Ceritinib and cabozantinib: new tyrosine kinase inhibitors improve treatment options for non-small cell lung cancer patients

In The Lancet, Jean Charles Soria and colleagues presented the results of the ASCEND-4 study: a randomized phase 3 trial comparing ceritinib against platinum doublet chemotherapy as first line treatment for non-small cell lung cancer (NSCLC) patients harboring anaplastic lymphoma kinase (ALK) rearrangements that included 376 patients (189 in the ceritinib arm and 187 in the chemotherapy arm) (1).

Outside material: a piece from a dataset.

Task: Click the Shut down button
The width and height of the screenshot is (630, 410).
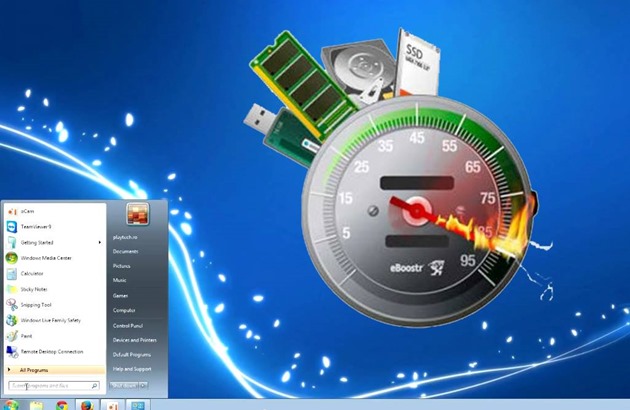Action: coord(124,385)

ALK positive accounts for around 5% of NSCLC patients, most frequently young, adenocarcinoma histology, never or light smokers (2). In this trial, ALK-rearrangement was determined centrally by the VENTANA anti-ALK (D5F3) immunohistochemistry assay. Other accepted detection techniques include fluorescence in situ hybridization (FISH), reverse transcription PCR (RT-PCR) and next generation sequencing (NGS) methodologies as nCounter (3).

Crizotinib was the first ALK inhibitor to receive US Food and Drug Administration approval for untreated ALK positive patients through the demonstration of its superiority against standard platinum-based chemotherapy in terms of progression-free survival (PROFILE 1014 study: 10.9 vs. 7.0 months) (4). However, most patients treated with crizotinib ultimately progress, with the CNS being a common site of progression. The activation of early resistance mechanisms and lack of penetration through the blood-brain barrier are the most accepted explanations for that.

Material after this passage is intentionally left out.